• Soupir d'aise...

    Un sentiment de béatitude, comme je n'en n'avais pas ressenti depuis plusieurs mois, m'a envahi ce midi, alors que j'étais bien installée devant une galette champignons-oignons-crème fraîche, avec une bolée de cidre pour accompagner la galette. J'ai mes habitudes dans une petite crèperie de Bordeaux, dans une rue à proximité de l'Utopia, crèperie dans laquelle on peut déjeuner tout seul le midi sans que cela paraisse incongru.

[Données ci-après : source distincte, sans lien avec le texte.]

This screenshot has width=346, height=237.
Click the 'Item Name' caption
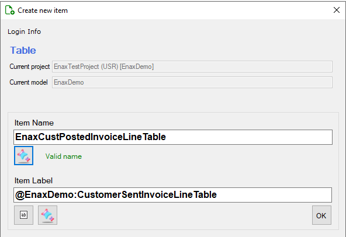(x=34, y=123)
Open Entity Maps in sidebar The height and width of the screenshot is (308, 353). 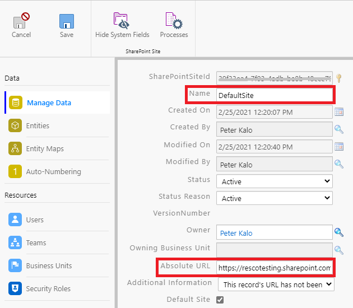tap(45, 149)
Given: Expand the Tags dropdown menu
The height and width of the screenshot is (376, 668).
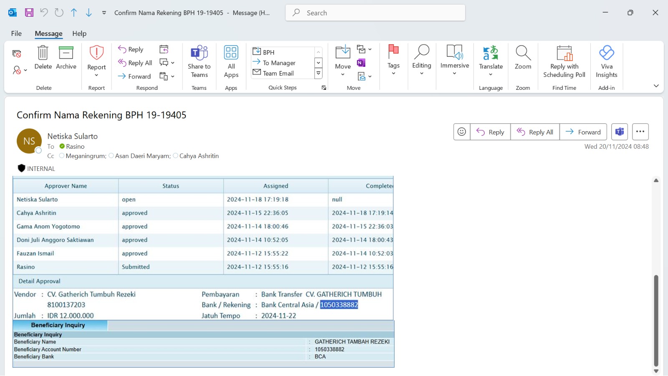Looking at the screenshot, I should point(393,74).
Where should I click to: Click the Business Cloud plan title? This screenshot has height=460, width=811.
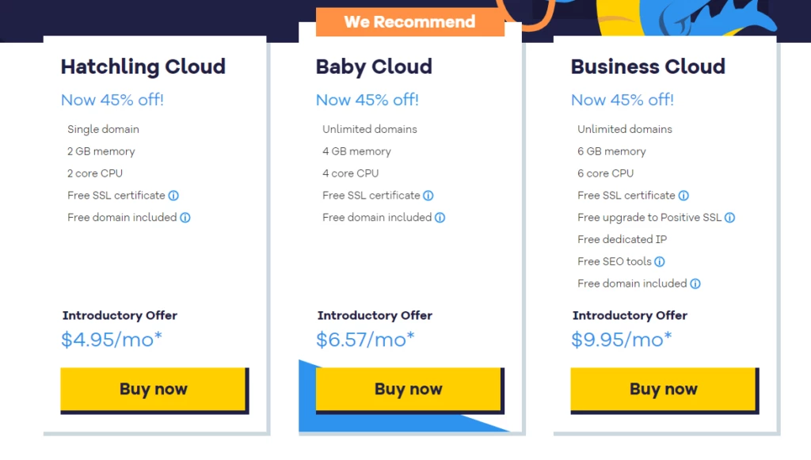[648, 67]
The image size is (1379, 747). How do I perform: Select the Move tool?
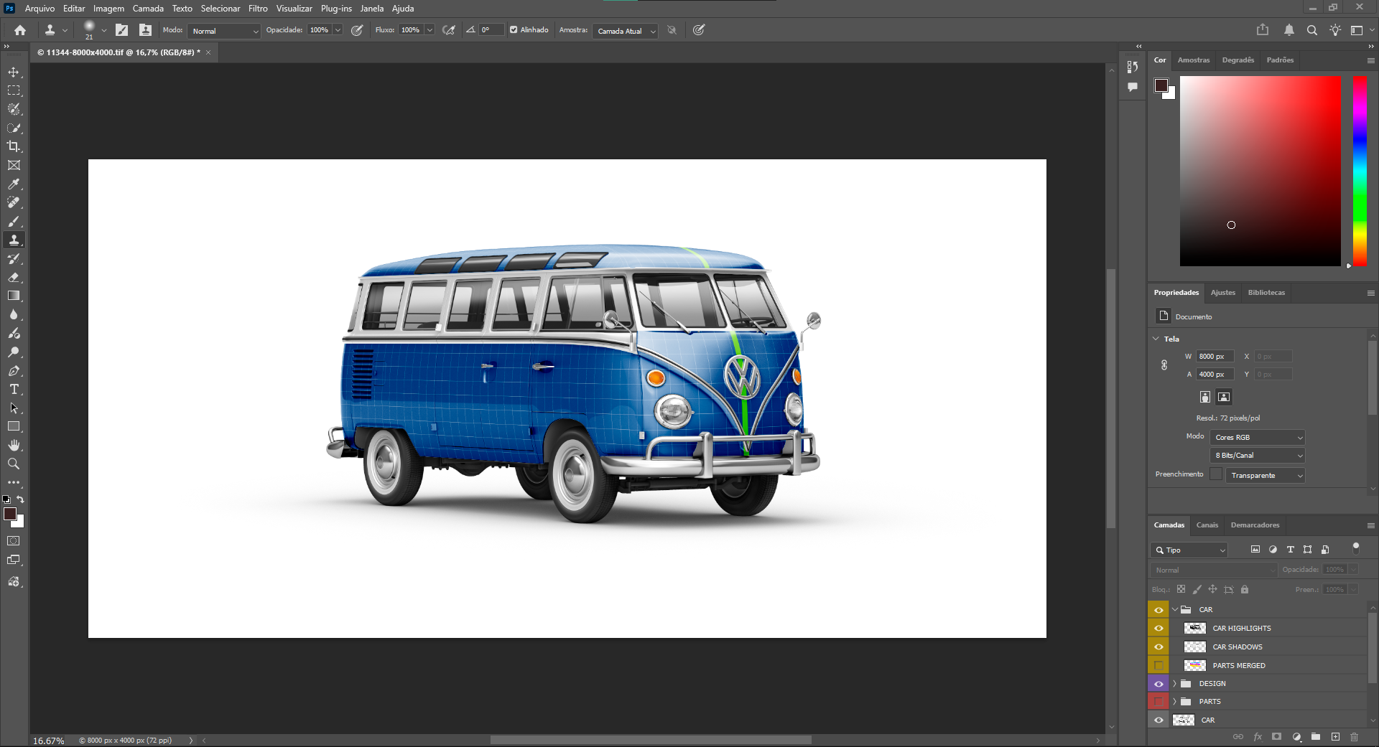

Rues de Bordeaux, crèperie, Utopia... le bonheur parfait. Et, tant qu'à faire, non pas une séance de ciné, mais deux ! Un film péruvien pour commencer (j'ai déjà dit à quel point je suis fan du cinéma latino-américain), Octubre,

    et puis le documentaire, déjà vu il y a qq mois mais revu avec autant de plaisir, Les Rêves dansants, sur les traces de Pina Bausch.

     
    Octubre, c'est l'histoire d'un prêteur sur gages péruvien, homme solitaire et rigide face à ses clients, qu'il écrase de sa supériorité, qui se retrouve soudain avec un bébé sur les bras, bébé qui serait sa fille, née d'une relation avec une prostituée. Clemente, c'est son nom, va devoir composer avec ce nouvel élément de sa vie, qui contrarie ses habitudes et, surtout, qui compromet fortement l'ascendant qu'il avait sur ses clients. Il faut dire qu'essayer d'évaluer des bijoux remis en gage, avec un bébé qui vous vomit sur l'épaule, ce n'est pas bon pour les affaires... Ce n'est pas pour autant une comédie tout public, Clémente évoluant dans un univers dont font partie misère et prostitution, mais c'est un film malgré tout assez léger, jouant sur le décalage entre le personnage principal et la situation à laquelle il est confronté. J'ai bien aimé, même s'il ne restera pas un film dont je me souviendrai particulièrement. Rien à redire sur Les Rêves dansants, ce documentaire retraçant l'expérience d'adolescents jouant Kontaktof, une chorégraphie de Pina Bausch, j'ai encore plus apprécié ce deuxième visionnage. Les adolescents sont confrontés à l'apprentissage de la danse, d'une part, et d'autre part à la complexité des relations humaines, thème de la chorégraphie. Un beau documentaire, d'ailleurs programmé depuis plusieurs mois par l'Utopia, et qui fait toujours salle pleine, preuve de son succès. Demain, je repars sur Pau, j'aimerais garder de ce week-end prolongé et pleinement bordelais l'énergie que celui-ci m'a procuré.